Nvidia CEO Jensen Huang stated that the company is actively submitting applications to resume H20 shipments, and the U.S. government has provided assurances that these license approvals will be granted, with deliveries expected to commence soon.
Furthermore, Huang introduced the RTX PRO GPU, which is fully compliant with U.S. export rules and is tailored for AI-powered digital twins in smart factories and logistics applications. This move underscores Nvidia’s strategic efforts to maintain its competitive edge in the crucial Chinese market despite stricter trade policies.
Previously, the U.S. had broadly prohibited China from accessing technology from key semiconductor companies such as Nvidia, Taiwan Semiconductor Manufacturing Co. (NYSE:TSM), ASML Holding (NASDAQ:ASML), and Micron Technology (NASDAQ:MU).

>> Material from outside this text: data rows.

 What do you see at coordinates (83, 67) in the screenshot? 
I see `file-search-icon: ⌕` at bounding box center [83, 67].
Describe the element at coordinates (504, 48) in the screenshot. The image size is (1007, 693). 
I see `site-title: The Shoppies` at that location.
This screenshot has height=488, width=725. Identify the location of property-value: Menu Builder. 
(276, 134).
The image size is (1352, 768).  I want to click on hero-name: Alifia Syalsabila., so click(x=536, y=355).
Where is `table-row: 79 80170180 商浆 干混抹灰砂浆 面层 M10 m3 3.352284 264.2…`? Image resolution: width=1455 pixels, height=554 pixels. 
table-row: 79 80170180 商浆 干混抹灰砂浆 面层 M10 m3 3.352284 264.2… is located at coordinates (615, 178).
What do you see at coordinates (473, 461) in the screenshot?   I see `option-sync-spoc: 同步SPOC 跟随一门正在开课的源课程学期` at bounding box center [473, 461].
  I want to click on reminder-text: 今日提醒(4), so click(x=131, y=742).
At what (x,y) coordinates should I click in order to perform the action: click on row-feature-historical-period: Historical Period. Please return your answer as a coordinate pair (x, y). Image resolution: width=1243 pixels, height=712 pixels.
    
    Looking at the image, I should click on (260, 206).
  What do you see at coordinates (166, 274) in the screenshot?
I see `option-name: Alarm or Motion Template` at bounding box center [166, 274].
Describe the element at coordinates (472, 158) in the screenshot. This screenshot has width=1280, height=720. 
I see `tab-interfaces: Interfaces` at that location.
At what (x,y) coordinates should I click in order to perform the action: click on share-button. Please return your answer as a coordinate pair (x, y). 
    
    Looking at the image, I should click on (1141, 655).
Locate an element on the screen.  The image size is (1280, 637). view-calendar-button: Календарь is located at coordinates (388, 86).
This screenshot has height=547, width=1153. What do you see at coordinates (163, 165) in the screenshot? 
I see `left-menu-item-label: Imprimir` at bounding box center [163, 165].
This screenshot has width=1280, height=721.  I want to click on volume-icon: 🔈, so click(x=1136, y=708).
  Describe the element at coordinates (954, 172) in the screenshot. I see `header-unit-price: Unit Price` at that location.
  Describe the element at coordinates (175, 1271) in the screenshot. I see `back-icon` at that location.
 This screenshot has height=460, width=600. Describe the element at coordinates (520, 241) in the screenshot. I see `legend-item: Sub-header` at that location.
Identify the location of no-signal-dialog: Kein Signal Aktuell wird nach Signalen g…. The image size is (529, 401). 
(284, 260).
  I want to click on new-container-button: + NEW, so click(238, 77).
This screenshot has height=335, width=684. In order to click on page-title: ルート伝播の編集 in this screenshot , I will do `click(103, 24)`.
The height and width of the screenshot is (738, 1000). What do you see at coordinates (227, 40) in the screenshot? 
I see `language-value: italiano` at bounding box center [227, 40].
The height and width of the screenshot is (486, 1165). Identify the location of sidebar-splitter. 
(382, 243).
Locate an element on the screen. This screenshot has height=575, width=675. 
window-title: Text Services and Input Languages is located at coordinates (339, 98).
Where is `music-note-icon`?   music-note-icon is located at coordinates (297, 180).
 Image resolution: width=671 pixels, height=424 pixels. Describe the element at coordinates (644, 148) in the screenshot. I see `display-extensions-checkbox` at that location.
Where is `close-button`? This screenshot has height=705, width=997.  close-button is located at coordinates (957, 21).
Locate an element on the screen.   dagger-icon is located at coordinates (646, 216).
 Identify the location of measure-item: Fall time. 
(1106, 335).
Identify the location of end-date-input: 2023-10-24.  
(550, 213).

These semiconductor chips are fundamental components for virtually every modern electronic device, ranging from smartphones to advanced electric vehicles.
In 2024, Joe Tsai, co-founder and chairman of Alibaba, publicly stated that China lagged behind the U.S. by approximately two years in AI development.
He attributed this significant gap largely to the U.S. technology restrictions. In a podcast interview, Tsai explained that Washington’s export curbs had limited Chinese firms’ access to advanced chips like Nvidia’s GPUs, which in turn severely hampered Alibaba’s cloud business and its ability to provide top-tier computing services to its clients.
The U.S. chip companies, recognizing the substantial portion of their revenue generated from the Chinese market, had been actively lobbying the U.S. government to ease these restrictions.
Their arguments highlighted the detrimental impact of the bans on their financial performance. As a direct consequence of the export ban on H20 products to China, which came into effect on April 9, Nvidia notably booked a $4.5 billion charge in its first quarter, reflecting the significant financial hit.
Looking ahead, Nvidia CEO Jensen Huang is reportedly slated to attend the opening ceremony of China’s International Supply Chain Expo in Beijing on Wednesday.
Prior reports had indicated that Huang was preparing for an important diplomatic trip to China, where the company intended to introduce a new, scaled-down AI chip that adheres to U.S. export regulations.
According to the Financial Times, this new chip is a modified version of the Blackwell RTX Pro 6000, designed with certain advanced features, such as high-bandwidth memory and NVLink, excluded to comply with the restrictions.
Nvidia reportedly plans to debut this China-specific AI chip as early as September. Sources familiar with the matter also noted that Huang aims to meet with top Chinese officials, including Premier Li Qiang and Vice Premier He Lifeng, during his visit to the International Supply Chain Expo next week in Beijing.
Price Action: BABA stock is trading up 5.66% to $114.35 premarket at last check Tuesday.